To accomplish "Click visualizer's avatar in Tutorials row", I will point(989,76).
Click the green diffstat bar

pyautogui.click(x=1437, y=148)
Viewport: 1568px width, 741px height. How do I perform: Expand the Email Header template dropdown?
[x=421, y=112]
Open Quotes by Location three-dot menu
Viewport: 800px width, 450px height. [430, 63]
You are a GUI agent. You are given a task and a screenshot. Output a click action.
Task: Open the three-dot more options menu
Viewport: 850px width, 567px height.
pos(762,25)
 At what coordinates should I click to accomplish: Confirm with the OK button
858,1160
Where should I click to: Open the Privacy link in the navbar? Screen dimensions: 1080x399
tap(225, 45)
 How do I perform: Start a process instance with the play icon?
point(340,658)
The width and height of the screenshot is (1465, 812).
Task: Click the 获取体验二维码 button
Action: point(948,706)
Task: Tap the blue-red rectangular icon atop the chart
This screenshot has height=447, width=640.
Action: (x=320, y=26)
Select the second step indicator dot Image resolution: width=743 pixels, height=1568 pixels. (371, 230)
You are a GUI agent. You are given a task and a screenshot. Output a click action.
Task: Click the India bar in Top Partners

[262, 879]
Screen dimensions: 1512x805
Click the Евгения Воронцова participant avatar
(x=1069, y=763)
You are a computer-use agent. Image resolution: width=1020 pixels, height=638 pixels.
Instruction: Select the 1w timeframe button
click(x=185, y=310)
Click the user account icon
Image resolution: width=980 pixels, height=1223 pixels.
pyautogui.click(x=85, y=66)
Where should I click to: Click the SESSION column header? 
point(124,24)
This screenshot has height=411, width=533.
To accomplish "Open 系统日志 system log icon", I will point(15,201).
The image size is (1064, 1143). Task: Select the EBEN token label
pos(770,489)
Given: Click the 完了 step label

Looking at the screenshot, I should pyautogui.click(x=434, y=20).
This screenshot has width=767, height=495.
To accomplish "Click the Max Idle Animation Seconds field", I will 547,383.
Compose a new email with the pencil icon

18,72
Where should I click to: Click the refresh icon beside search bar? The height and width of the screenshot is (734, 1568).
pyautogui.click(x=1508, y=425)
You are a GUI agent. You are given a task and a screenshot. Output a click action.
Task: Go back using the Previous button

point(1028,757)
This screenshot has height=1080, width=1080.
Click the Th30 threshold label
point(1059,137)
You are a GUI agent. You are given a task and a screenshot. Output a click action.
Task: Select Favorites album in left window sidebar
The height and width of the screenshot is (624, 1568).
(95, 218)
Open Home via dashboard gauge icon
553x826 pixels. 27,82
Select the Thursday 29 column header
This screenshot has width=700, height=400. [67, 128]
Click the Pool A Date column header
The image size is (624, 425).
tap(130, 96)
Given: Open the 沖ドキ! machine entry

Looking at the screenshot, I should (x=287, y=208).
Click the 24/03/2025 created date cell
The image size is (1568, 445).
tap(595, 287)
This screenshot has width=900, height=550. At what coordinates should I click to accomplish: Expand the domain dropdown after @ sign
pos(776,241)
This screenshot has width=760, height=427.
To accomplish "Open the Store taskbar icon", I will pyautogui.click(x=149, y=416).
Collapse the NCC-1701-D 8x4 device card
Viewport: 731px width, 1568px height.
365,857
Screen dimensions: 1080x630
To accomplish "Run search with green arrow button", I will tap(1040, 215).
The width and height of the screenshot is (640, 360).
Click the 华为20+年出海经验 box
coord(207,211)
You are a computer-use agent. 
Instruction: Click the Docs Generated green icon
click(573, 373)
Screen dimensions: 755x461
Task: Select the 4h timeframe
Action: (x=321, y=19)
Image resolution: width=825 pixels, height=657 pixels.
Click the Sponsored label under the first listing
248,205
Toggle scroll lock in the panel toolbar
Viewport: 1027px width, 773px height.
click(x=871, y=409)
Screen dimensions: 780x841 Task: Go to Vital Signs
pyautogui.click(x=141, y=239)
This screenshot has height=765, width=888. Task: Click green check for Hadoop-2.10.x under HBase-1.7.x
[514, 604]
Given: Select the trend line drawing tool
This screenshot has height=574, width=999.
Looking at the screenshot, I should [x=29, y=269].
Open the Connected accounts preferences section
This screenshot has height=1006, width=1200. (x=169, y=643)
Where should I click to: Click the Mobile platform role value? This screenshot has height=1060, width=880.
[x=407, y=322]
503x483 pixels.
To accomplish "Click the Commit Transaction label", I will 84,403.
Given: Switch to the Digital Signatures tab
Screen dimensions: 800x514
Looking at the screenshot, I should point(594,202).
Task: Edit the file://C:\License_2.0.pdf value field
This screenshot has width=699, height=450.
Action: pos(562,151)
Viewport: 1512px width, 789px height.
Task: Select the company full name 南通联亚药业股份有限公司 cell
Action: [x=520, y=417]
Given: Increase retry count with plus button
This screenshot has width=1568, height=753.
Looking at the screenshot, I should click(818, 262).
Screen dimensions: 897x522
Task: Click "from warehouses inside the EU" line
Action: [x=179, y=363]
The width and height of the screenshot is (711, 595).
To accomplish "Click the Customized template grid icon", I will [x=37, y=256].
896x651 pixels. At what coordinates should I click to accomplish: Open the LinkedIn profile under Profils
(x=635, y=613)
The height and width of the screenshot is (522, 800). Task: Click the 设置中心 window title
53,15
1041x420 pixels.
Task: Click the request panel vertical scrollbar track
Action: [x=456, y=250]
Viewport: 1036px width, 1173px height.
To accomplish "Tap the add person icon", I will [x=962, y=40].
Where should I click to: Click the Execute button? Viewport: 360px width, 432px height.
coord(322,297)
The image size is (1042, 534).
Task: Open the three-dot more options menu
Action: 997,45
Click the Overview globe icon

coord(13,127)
┄┄┄┄┄┄
■ **Problem requirements**: Search the data above for the word "computer" and count the lines where it appears. Only the number should be given.

■ **Task response**: 2